• [Your goal]:
Across the entries below, the lines containing "will" should be counted and only their number returned.

——

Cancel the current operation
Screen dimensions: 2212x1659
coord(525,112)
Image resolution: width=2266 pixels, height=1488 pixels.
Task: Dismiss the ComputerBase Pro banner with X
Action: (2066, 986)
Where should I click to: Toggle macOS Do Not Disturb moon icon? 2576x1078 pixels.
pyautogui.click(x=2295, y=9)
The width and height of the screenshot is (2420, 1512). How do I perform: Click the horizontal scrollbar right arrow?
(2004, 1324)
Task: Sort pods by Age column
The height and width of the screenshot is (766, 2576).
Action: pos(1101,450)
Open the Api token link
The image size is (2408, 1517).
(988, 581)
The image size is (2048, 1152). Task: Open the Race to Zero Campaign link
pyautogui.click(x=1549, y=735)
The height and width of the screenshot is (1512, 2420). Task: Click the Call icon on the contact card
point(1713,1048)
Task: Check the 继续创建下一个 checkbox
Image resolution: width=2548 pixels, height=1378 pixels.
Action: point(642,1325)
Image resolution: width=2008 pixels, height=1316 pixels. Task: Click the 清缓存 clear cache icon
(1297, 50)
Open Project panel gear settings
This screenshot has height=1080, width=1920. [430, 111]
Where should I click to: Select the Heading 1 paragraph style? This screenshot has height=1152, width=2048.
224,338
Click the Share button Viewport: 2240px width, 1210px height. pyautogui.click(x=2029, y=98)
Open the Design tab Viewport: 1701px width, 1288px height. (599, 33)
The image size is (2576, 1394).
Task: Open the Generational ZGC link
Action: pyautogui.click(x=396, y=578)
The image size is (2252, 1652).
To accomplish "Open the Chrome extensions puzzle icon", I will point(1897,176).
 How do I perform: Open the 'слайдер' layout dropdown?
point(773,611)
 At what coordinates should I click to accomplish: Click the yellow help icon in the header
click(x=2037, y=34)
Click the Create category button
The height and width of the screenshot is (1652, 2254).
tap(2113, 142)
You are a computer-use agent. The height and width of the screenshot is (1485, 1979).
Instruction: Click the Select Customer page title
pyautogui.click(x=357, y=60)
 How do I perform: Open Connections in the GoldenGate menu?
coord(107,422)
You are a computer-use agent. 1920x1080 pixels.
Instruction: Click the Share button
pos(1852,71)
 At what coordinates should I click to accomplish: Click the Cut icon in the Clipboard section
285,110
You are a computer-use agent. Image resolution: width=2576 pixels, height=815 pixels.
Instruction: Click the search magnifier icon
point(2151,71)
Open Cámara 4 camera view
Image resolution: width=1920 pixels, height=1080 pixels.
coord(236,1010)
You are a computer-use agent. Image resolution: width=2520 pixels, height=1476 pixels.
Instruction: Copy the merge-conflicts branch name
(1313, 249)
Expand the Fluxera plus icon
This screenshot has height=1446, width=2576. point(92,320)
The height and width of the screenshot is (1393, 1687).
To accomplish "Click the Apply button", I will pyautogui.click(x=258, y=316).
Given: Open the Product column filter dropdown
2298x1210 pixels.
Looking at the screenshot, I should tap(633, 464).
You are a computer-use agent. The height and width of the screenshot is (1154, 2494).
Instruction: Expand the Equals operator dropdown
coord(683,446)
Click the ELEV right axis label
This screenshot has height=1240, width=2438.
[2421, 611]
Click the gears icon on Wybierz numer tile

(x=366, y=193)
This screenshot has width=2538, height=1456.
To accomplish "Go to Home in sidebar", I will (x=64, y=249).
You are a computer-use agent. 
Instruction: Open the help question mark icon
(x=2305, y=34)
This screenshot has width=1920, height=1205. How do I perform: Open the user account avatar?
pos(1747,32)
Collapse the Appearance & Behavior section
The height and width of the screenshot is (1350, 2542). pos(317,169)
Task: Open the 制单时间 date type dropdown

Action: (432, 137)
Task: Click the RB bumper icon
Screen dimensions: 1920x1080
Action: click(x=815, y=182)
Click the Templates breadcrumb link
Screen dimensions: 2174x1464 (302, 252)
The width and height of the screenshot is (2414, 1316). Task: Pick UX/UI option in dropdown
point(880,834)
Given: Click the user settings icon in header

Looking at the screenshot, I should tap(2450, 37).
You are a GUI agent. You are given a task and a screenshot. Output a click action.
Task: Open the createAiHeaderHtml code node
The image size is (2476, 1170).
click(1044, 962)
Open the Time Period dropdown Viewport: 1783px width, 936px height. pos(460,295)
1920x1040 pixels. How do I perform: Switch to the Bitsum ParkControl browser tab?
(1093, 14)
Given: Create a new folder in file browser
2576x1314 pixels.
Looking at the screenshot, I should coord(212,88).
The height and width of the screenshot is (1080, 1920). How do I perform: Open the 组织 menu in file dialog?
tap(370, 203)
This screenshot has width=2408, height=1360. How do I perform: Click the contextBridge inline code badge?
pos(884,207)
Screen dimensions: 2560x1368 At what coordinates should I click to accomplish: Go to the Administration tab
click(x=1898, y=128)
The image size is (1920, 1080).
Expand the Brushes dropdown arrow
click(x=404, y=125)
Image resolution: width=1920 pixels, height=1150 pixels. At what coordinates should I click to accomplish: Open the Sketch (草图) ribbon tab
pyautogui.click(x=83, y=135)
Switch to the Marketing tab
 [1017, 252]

——

• [Solution for this problem]:
3